Depuis 2009, Sasha Plavsic redéfinit à sa façon, les codes de la beauté. Sa méthode s’appelle ILIA. Une marque « réfléchie » (plutôt que « clean ») qui prône une approche du soin plus consciente. Pour La Gazette, elle nous confie sa vision du succès. Une conversation intime et inspirante.

« Lorsque je me présente, je dis souvent que je suis Sasha, la fondatrice d’ILIA. C’est généralement de cette façon que la conversation débute. Parfois, j'aime rencontrer des gens et être simplement Sasha, sans forcément dire ce que je fais. Une manière de garder le regard des gens intacts, sans forcément penser à cette idée immédiate que l’on se fait du succès. Être simplement moi-même, tel que je suis, sans être définie par l’accomplissement professionnel. Après tout, je suis aussi une femme, une mère et bien d’autres choses en plus d’être une entrepreneure. 

Je me pose souvent cette question d’ailleurs : « qu’est-ce que le succès ? » Est-ce que c’est réussir dans les affaires, être financièrement stable, être mère, avoir élevé des enfants ? Je suis convaincue que c’est quelque chose de mouvant, de pluriel, que sa définition est personnelle, intime presque.
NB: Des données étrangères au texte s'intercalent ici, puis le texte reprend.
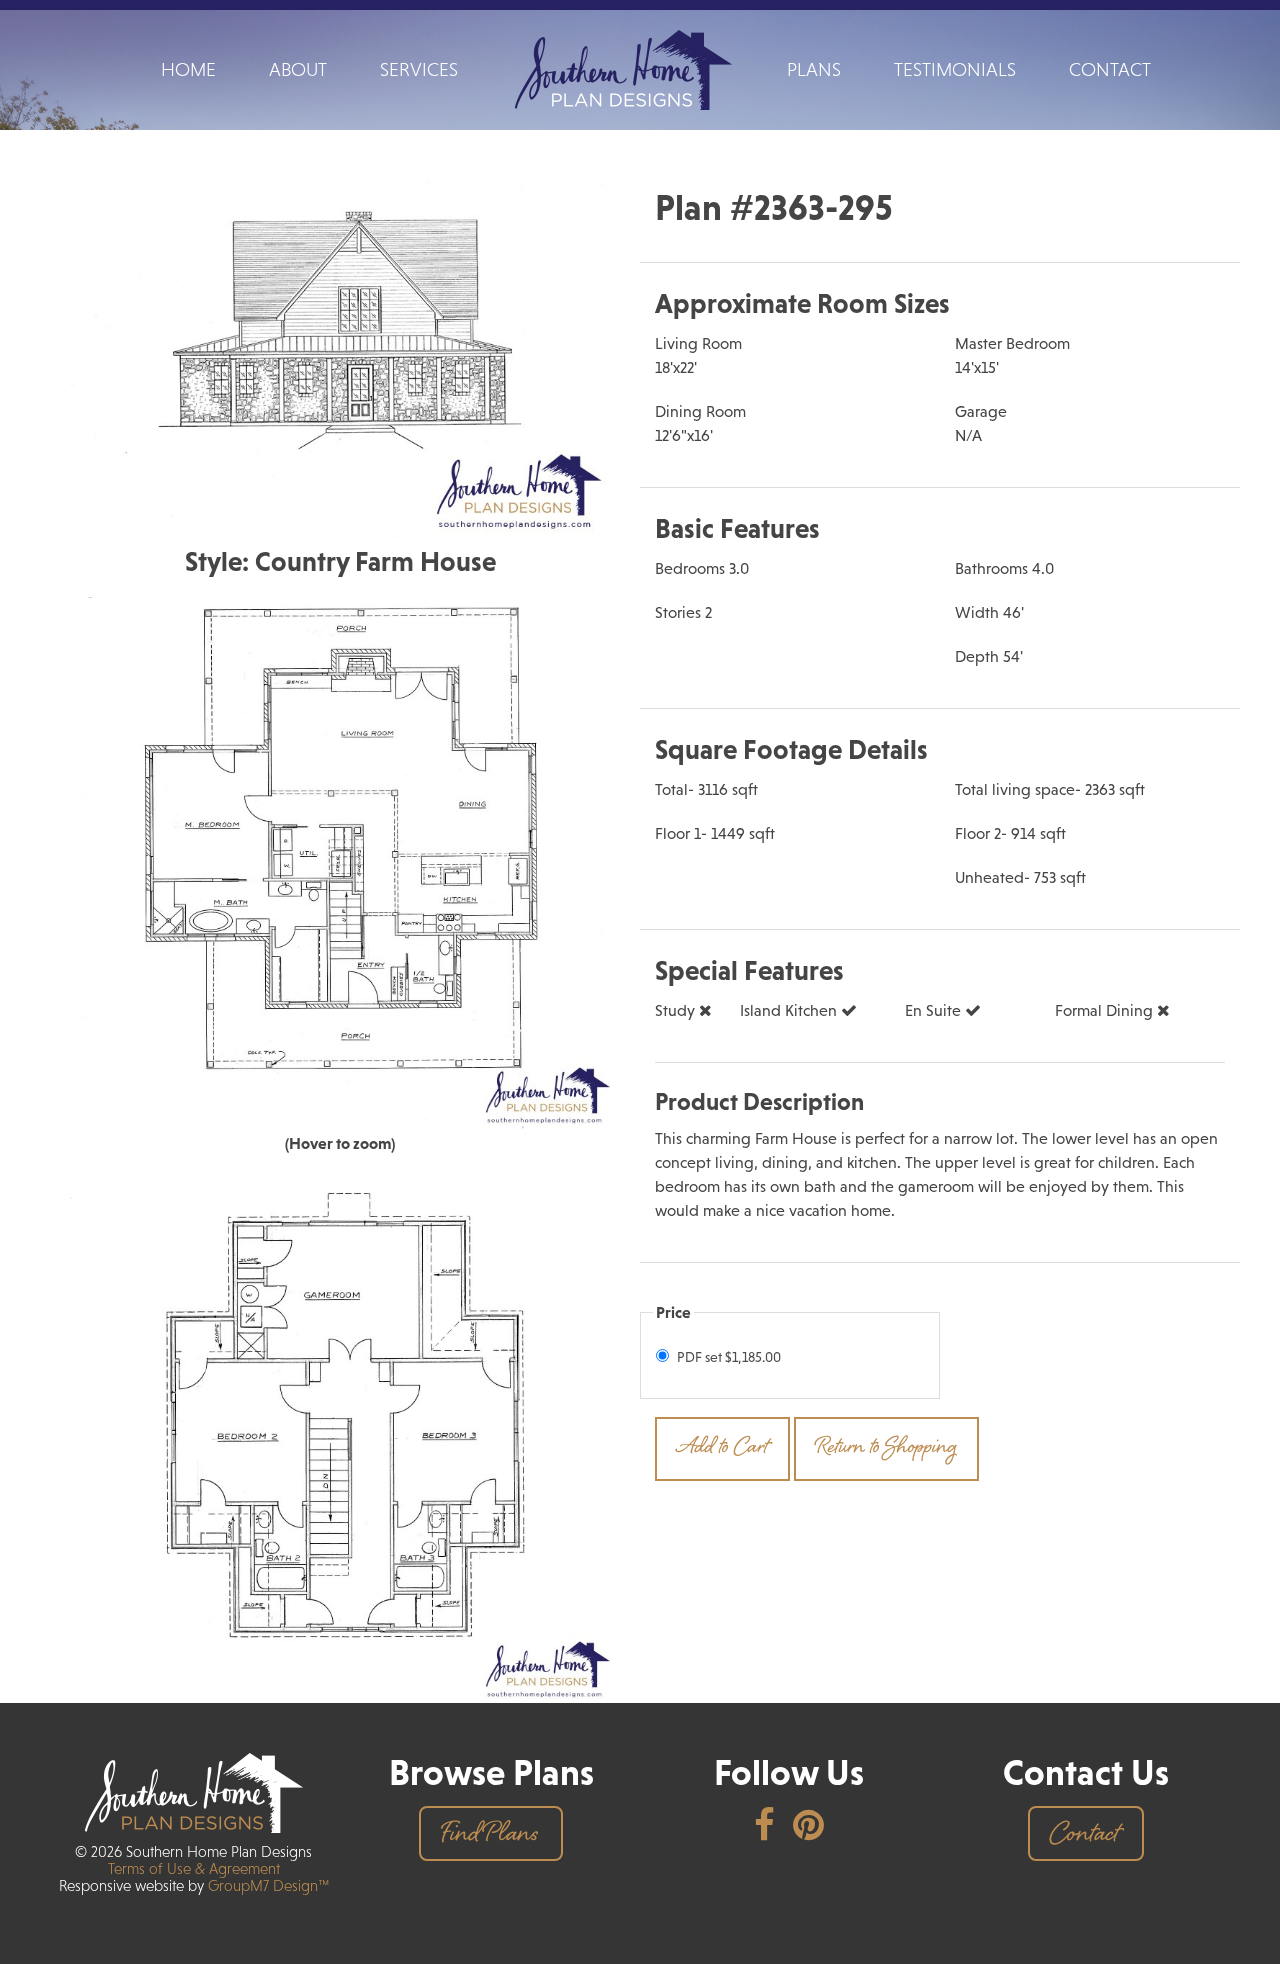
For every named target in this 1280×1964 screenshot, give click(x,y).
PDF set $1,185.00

Loin de ce que la société en a fait selon moi. Ce serait si réducteur de lier le succès seulement aux affaires, à la notion d’argent. Et puis, il y a les montagnes russes, une vague continuelle entre des moments de réussite et des actions qui n’aboutissent pas forcément. Des bons jours et des mauvais jours. Alors, bien sûr, je ressens une certaine fierté d’avoir réussi à construire une entreprise, d’avoir rassemblé une équipe autour de moi, d’atteindre des objectifs que l’on peut célébrer, d’avoir réalisé le rêve américain. Mais je pense aussi que cela a beaucoup à faire avec un état conscient de présence, pour mieux ressentir, pour atteindre la paix. Je suis à un stade de ma vie où c’est ce que je recherche.
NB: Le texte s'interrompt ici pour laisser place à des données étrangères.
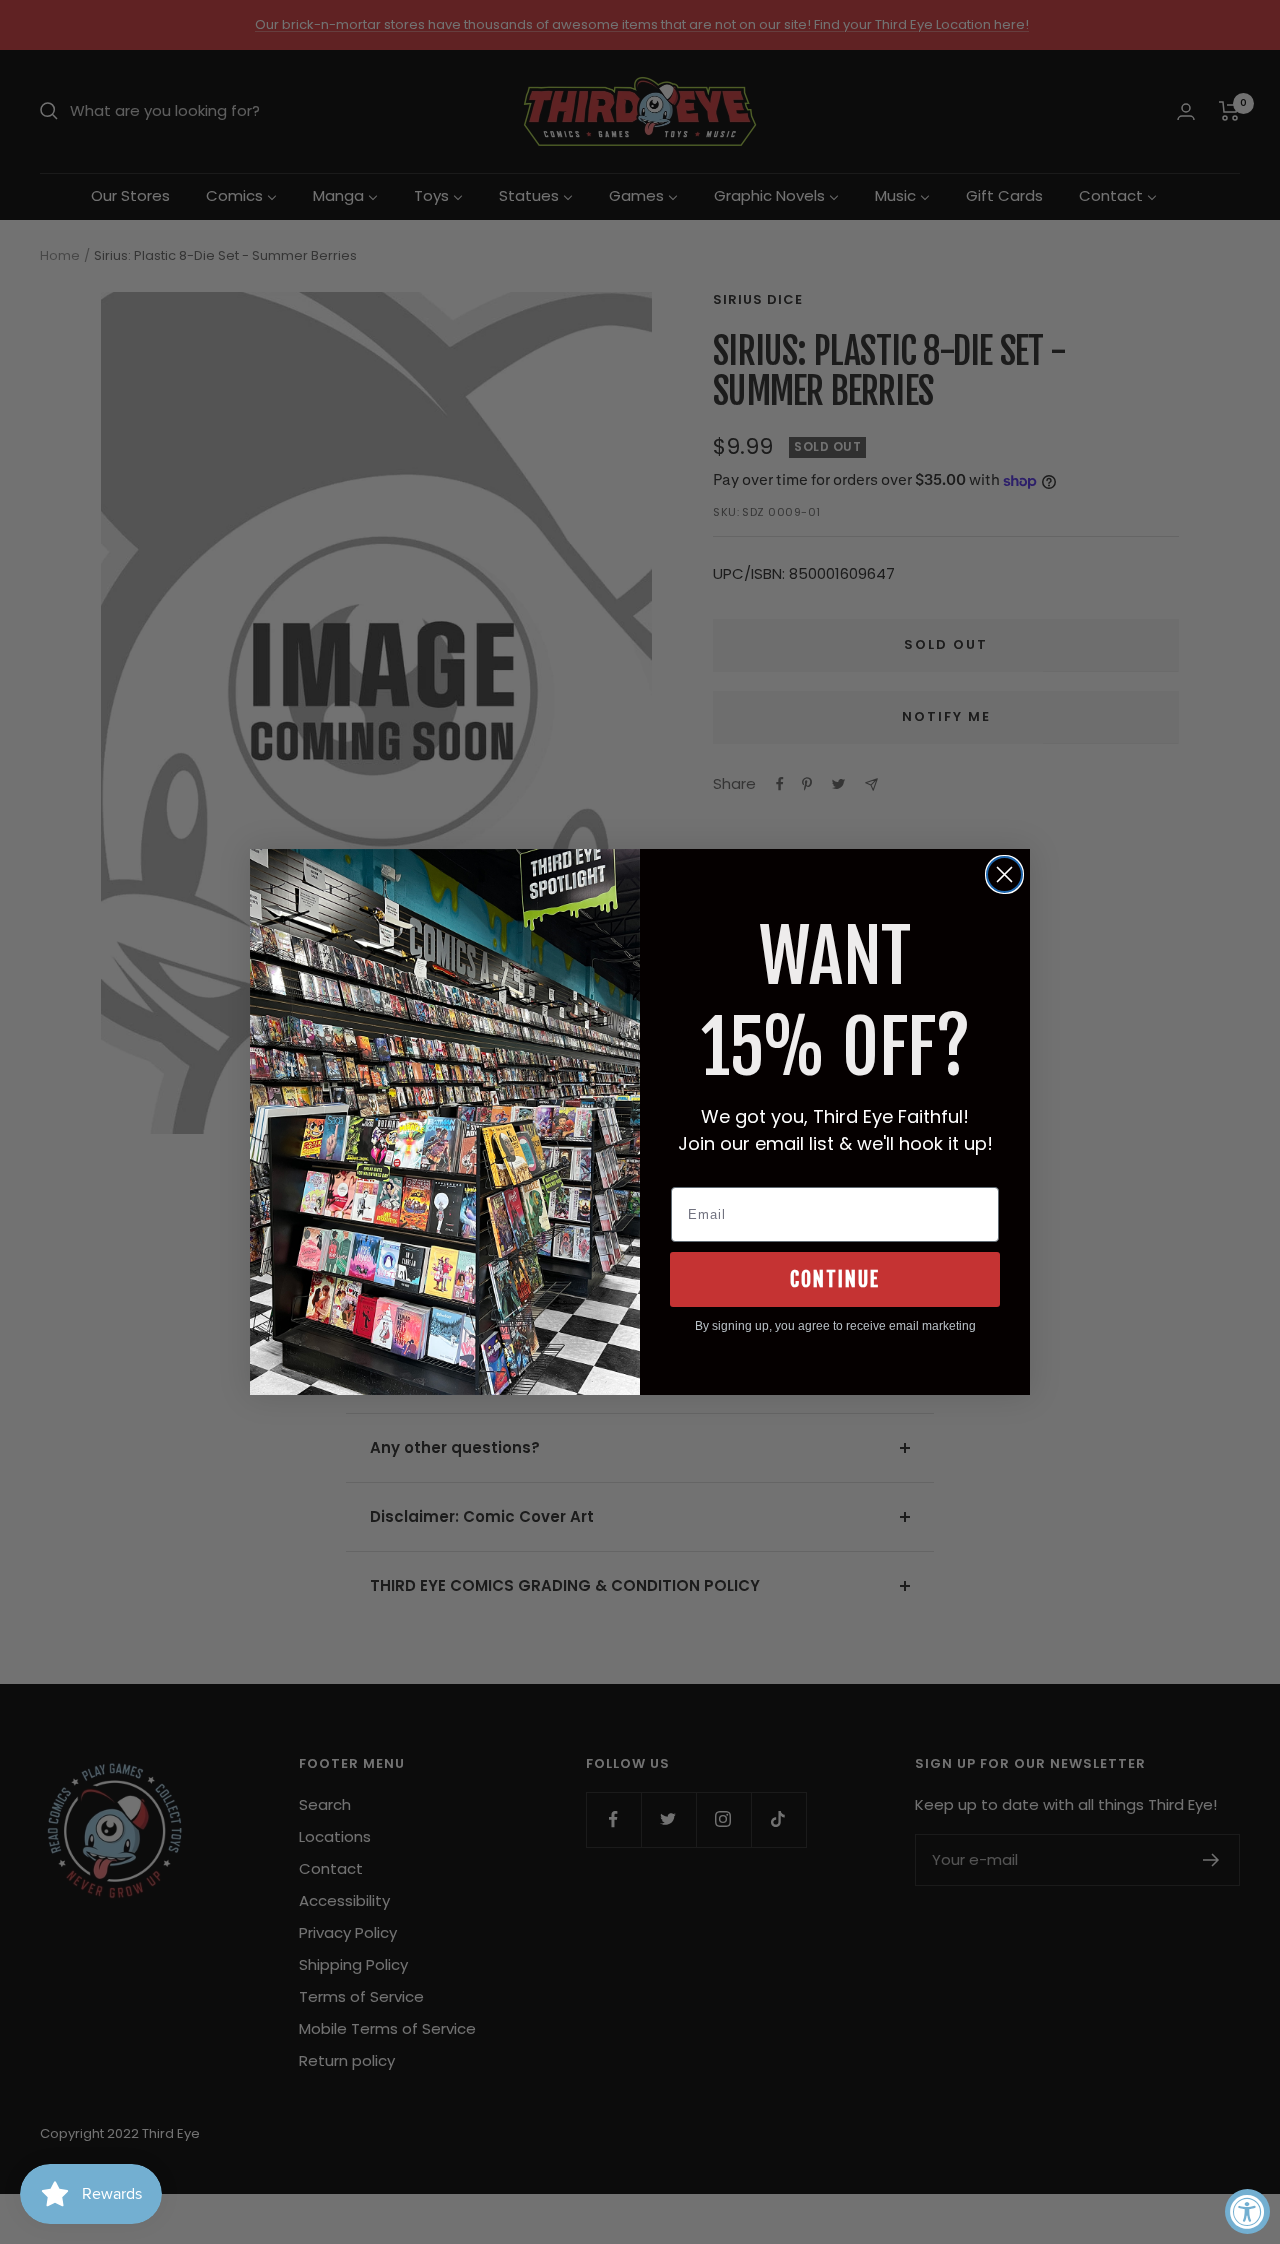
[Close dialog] (1004, 874)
Avant ILIA, j’ai travaillé dans le design, sur des projets de refonte d’image de marque. J’avais les clefs pour bien me lancer : logo, charte graphique, packaging. Des notions que je maîtrisais bien et qui m'ont permis d’être confiante sur tout un pan de la création d’une marque. Chacun et chacune possède des compétences très différentes. Lorsqu’on a conscience des siennes et que l’on est capable de s’appuyer sur ses forces, on peut ensuite chercher de l’aide ailleurs, là où l’on manque de ressources. 


J’ai créé ILIA en 2009, bien avant le concept de « clean beauty » dont l’entendement que l’on s’en fait n’est pas forcément le plus juste. Une marque « clean » n’est pas forcément naturelle ou biologique, c’est une marque qui a conçu des produits en faisant attention à sa liste d’ingrédients : une beauté réfléchie en somme. Nous avons créé une gamme de maquillage enrichie en soins. Une approche à 360 degrés où les actifs travaillent ensemble, viennent se compléter, s’enrichir. Le point de départ est né d’une réflexion : celle de questionner nos habitudes, ce que l’on prend pour acquis sans s’interroger, comme la liste des ingrédients collée sur chaque produit que l’on utilise au quotidien et que l’on consulte pourtant rarement. Et puis cette réflexion s’est répandue plus largement : comment fonctionne la peau, quels usages en ont les gens. Un état de conscience, comme je le disais tout à l’heure. 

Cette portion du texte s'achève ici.